Saturday, February 12, 2011

An Open Letter To My Jeans

Dear Jeans,

I’m feeling skinny today. Shocking, seeing as today was my meeting and I gained .6 pounds. I should be more upset, but I’m not because I feel skinny today. Where is this sudden skinny feeling coming from? It’s the jeans. The jeans that I could barely even squeeze into a few weeks ago, the jeans that made we walk like a penguin, and fearful of a heavy sigh. Today these Jeans fit. Today these jeans are loose. Today these are my skinny jeans.

I know I gained. I know why I gained. I refuse to make excuses and blame this gain on the program. The program works, and this week I didn’t work it. I hit the gym twice. I ate a brownie on top of fast food. I did NOT always track. This week I failed the program.

But, Jeans you are giving me new found confidence to keep on trucking.

Thank you Jeans.

Monday, February 7, 2011

Where are my manners?

I realize now that I started this blog without ever really properly introducing myself, how rude!

Hi, my name is Sonya. Thank you for checking out my little blog. In the future I plan on posting Vlogs too – but I haven’t gotten around to it yet. Procrastinators unite! I started this blog to keep me accountable during my weight loss journey.
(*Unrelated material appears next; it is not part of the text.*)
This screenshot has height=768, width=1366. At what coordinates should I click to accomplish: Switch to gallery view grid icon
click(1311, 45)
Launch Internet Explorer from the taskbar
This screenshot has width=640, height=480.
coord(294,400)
Why did I join Weight Watchers? Like most people that have struggled with their weight I have lost and gained weight throughout my life. At, 15 years old I lost 20 pounds during summer break. I quickly gained that weight back. At, 19 years old I lost 40 pounds, and quickly gained that weight back. I’ve lost a few here and there, but for the most part I’ve steadily gained.

In November 2009 I found myself unemployed and depressed. The weight packed on quickly over a six month period. During this time I gained 40 pounds, my highest weight ever of 240 pounds. I had given up, I thought I tried everything. Over the next few months I resolved to the fact that I was going to be unemployed and fat forever- and then I landed a job. After a few months of work I decided I should try losing weight again, but I had tried everything already!

A very good friend of mine joined weight watchers and lost a good sum of weight – that’s when I finally realized I hadn’t tried everything! I wasn’t prepared to try the plan yet, I begun to look online for testimonials and proof that Weight Watchers could work for me. I found so many inspiring blog, vlog, and networks dedicated to Weight Watchers.

I decided that I was ready to give WW a go.
I joined Weight Watchers October 2nd, 2010. My weight loss thus far:



I’ve lost 24.8 so far and I’m still going strong! As, you can see I’ve had a few bumps along the way, but I just keep picking myself up again. Nothing is going to deter my devotion to this adventure.

Saturday, February 5, 2011

10% goal


3 1/2 months of hard work for a cheap key ring....totally worth it. Feels like I've been given 100000000 bucks, and a puppy.